- Venue: CIBC Pan Am and Parapan Am Athletics Stadium
- Dates: July 21 – July 22
- Competitors: 25 from 16 nations
- Winning time: 10.05

Medalists
| Gold medal | Andre De Grasse | Canada |
| Silver medal | Ramon Gittens | Barbados |
| Bronze medal | Antoine Adams | Saint Kitts and Nevis |

= Athletics at the 2015 Pan American Games – Men's 100 metres =

The men's 100 metres sprint competition of the athletics events at the 2015 Pan American Games took place between the 21 and 22 of July at the CIBC Pan Am and Parapan Am Athletics Stadium in Toronto, Canada. The defending Pan American Games champion is Lerone Clarke of Jamaica.

» **INFORMATION SUPPLIED**:
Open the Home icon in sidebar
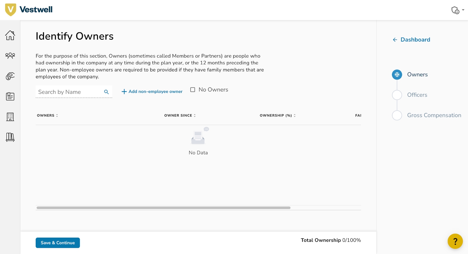Image resolution: width=468 pixels, height=254 pixels. click(x=10, y=35)
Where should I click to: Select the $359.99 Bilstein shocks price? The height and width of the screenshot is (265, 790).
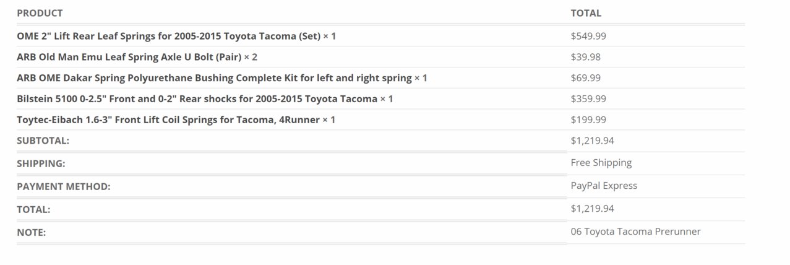[x=588, y=98]
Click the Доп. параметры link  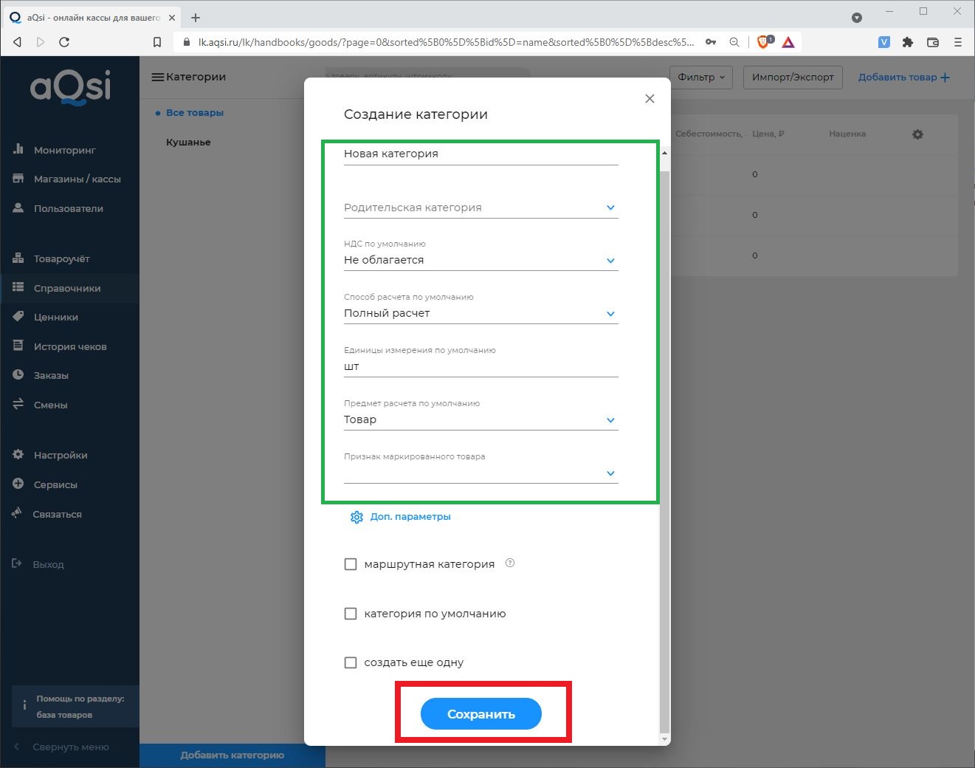pyautogui.click(x=410, y=517)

» **TASK BRIEF**:
Please answer these from the text on the 2015 Pan American Games men's 100 metres:
(a) What was the winning time?
(b) Who took the silver medal, and for which nation?
(c) Who is named as the defending Pan American Games champion?

» **SOLUTION BELOW**:
(a) 10.05
(b) Ramon Gittens, Barbados
(c) Lerone Clarke of Jamaica